Odmoszę wrazenie, że Pan zupełnie się pogubił, w tym zacietrzewieniu. Oczywiście, że czasem pracy nie mocą steruje się ogrzewania, przynajmniej współczesne.
Moze też Pan poszuka, czemu zmieniono obliczeniową na projektową
Zresztą tłumaczenie takich oczywistości trochę mnie krępuje. Może Pan napisze w jakiej firmie Pan pracuje.
W swojej firmie Panie T.B. w swojej - przyjedzie Pan na konfrontacje to się przekona w jakiej.
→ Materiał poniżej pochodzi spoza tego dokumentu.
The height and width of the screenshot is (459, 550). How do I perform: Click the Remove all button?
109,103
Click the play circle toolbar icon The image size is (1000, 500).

A odnośnie tego sterowania to przepraszam .... źle zrozumiałem intencje.
Dla mnie jest zupełnie jasne że steruje Pan czasem a nie mocą, bo jakżeby inaczej (chyba że stosowałby Pan styczniki tyrystorowe - no ale to już byłby high-tech którego jest Pan wrogiem).
Nie zmienia to faktu, że aby mieć dobrane odbiorniki ciepła (nawet te sterowane czasem a nie mocą) wpierw trzeba znać "obliczeniowe zapotrzebowanie na energię grzewczą" - a tego to już Pan nie rozumie i nie potrzebuje, bo montuje elementy grzejne z pewnością przewymiarowane i to znacznie (wynika to bowiem z typoszeregu grzejników elektrycznych jak mniemam)- i to jest właśnie Pana margines bezpieczeństwa. Jeśli "skuteczna izolacja" nie zadziała ....to wystarczy że grzejniki dłużej popracują:)
A o zacietrzewieniu nie ma mowy - zapewniam :)
A może przysłałby mi Pan taką dokumentację domku na grzejnikach elektrycznych z doborem urządzeń?